Word for word, repeat the lines of the records from the first line up to and including the line that contains "This screenshot has height=800, width=1280.", passing over any pictures.

[[ Records for the exercise, beginning ]]

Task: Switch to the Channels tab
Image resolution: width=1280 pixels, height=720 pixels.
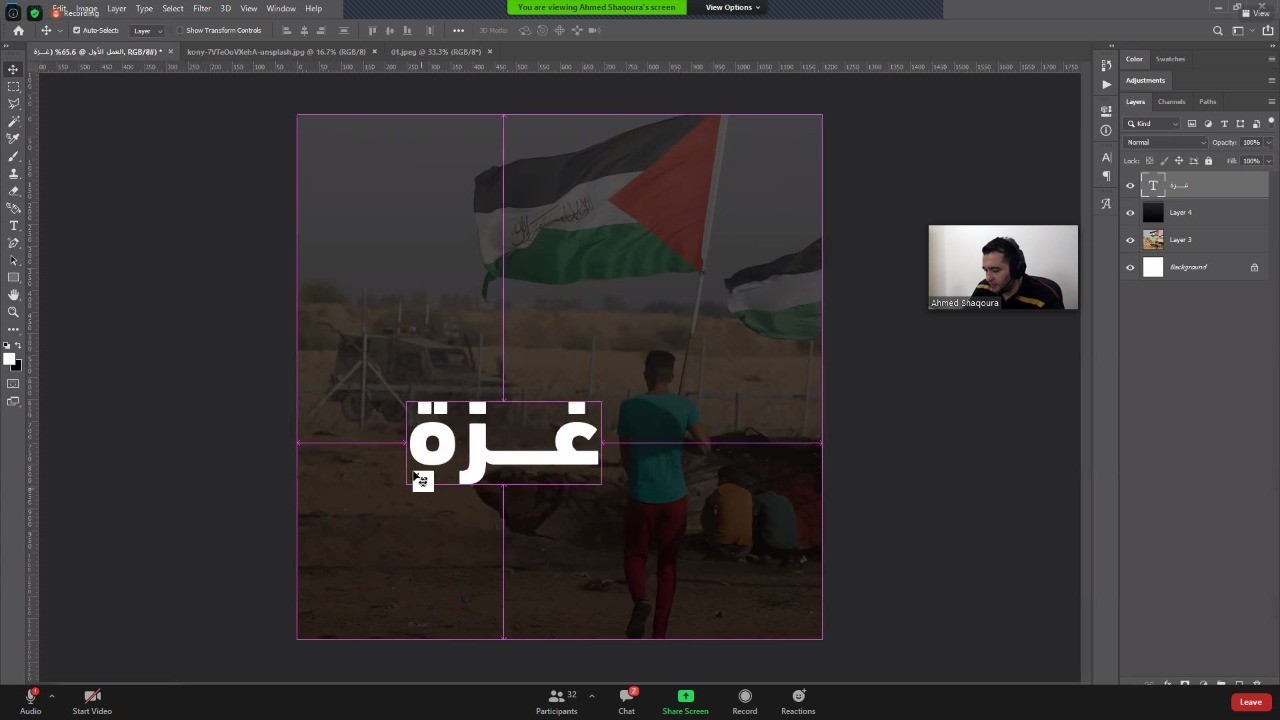Action: coord(1171,102)
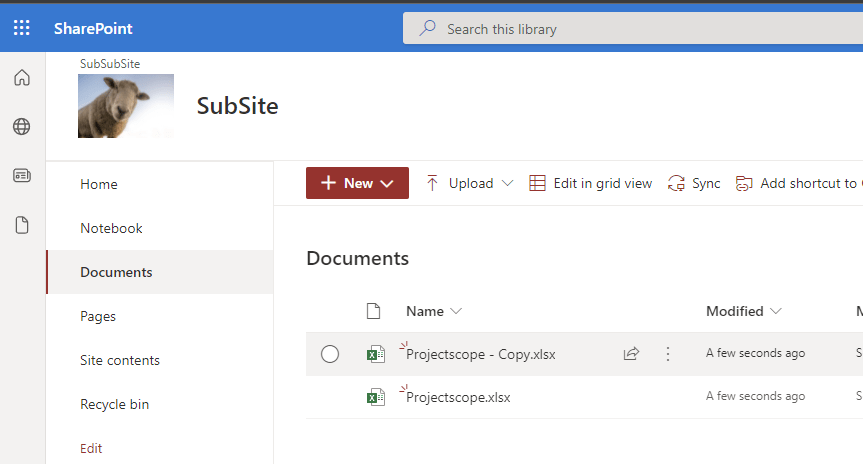Open My files page icon in rail
Viewport: 863px width, 464px height.
(22, 225)
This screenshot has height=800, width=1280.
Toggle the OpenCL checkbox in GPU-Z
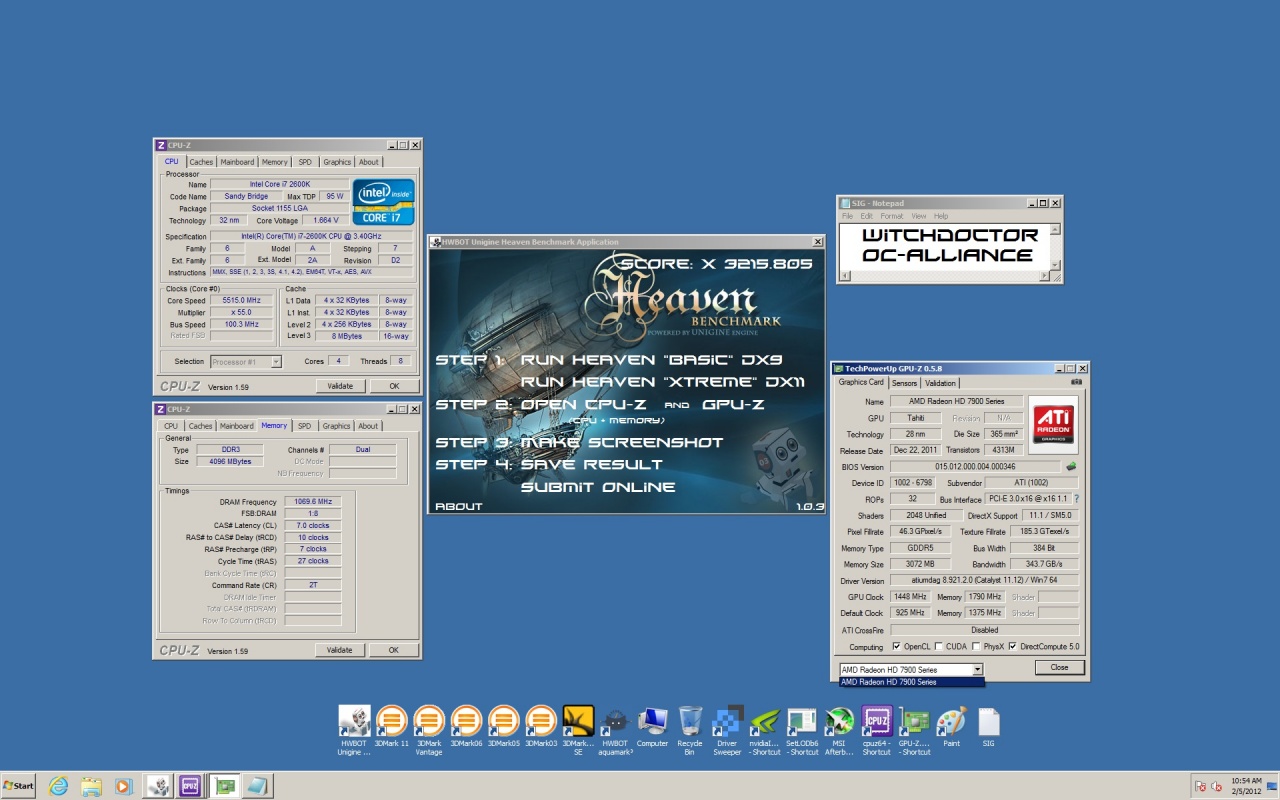[896, 647]
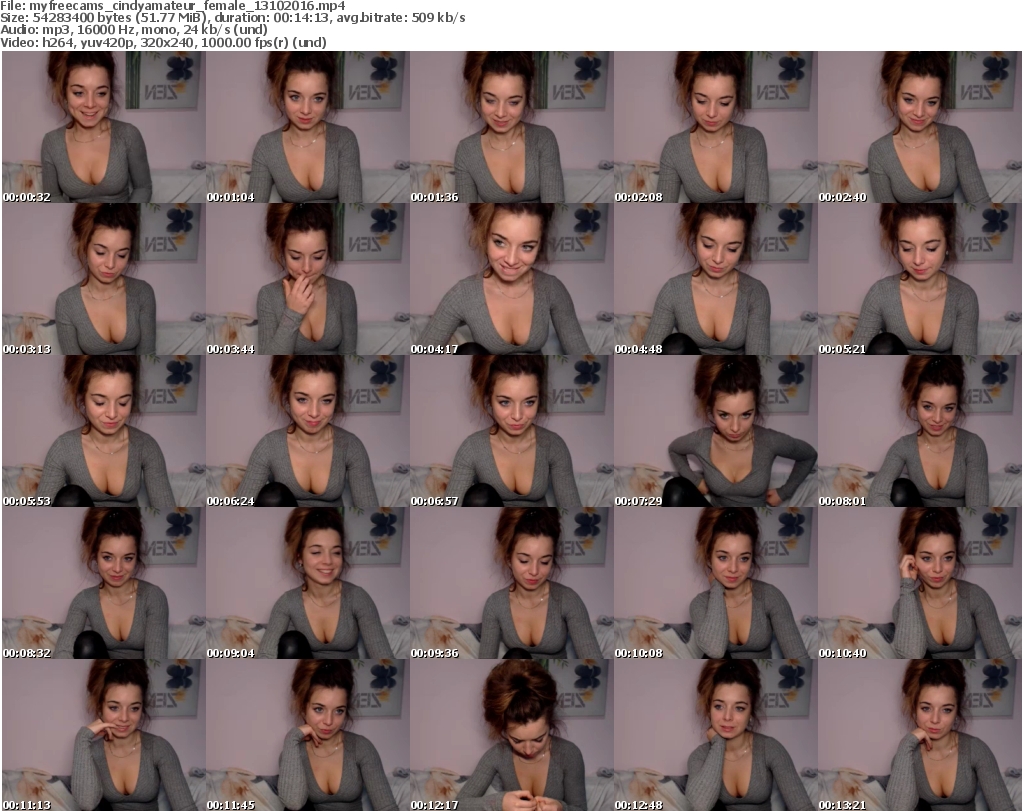Select the frame timestamped 00:11:13
The height and width of the screenshot is (811, 1024).
(x=103, y=735)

[[ Records for the exercise, end ]]

- Result below:
Task: Switch to the Channels tab
Image resolution: width=1280 pixels, height=720 pixels.
Action: coord(1171,102)
Open My files page icon in rail
Viewport: 863px width, 464px height.
(22, 225)
This screenshot has height=800, width=1280.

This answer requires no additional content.